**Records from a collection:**
::::

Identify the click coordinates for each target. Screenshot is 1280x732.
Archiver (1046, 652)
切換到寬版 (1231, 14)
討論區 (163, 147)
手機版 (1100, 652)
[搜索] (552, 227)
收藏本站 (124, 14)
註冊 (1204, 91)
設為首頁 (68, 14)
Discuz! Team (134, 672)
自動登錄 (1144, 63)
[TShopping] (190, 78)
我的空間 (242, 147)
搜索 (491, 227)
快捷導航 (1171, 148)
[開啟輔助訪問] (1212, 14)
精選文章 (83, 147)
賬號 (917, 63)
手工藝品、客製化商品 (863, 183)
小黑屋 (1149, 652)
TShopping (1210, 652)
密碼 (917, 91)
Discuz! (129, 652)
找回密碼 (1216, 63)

::::

**EXERCISE DESCRIPTION:** An exact transcription of all the records is required.

**PROBLEM SOLUTION:**
Identify the click coordinates for each target. Screenshot is 1280x732.
Archiver (1046, 652)
切換到寬版 (1231, 14)
討論區 (163, 147)
手機版 (1100, 652)
[搜索] (552, 227)
收藏本站 (124, 14)
註冊 (1204, 91)
設為首頁 (68, 14)
Discuz! Team (134, 672)
自動登錄 (1144, 63)
[TShopping] (190, 78)
我的空間 (242, 147)
搜索 (491, 227)
快捷導航 (1171, 148)
[開啟輔助訪問] (1212, 14)
精選文章 (83, 147)
賬號 (917, 63)
手工藝品、客製化商品 (863, 183)
小黑屋 (1149, 652)
TShopping (1210, 652)
密碼 (917, 91)
Discuz! (129, 652)
找回密碼 (1216, 63)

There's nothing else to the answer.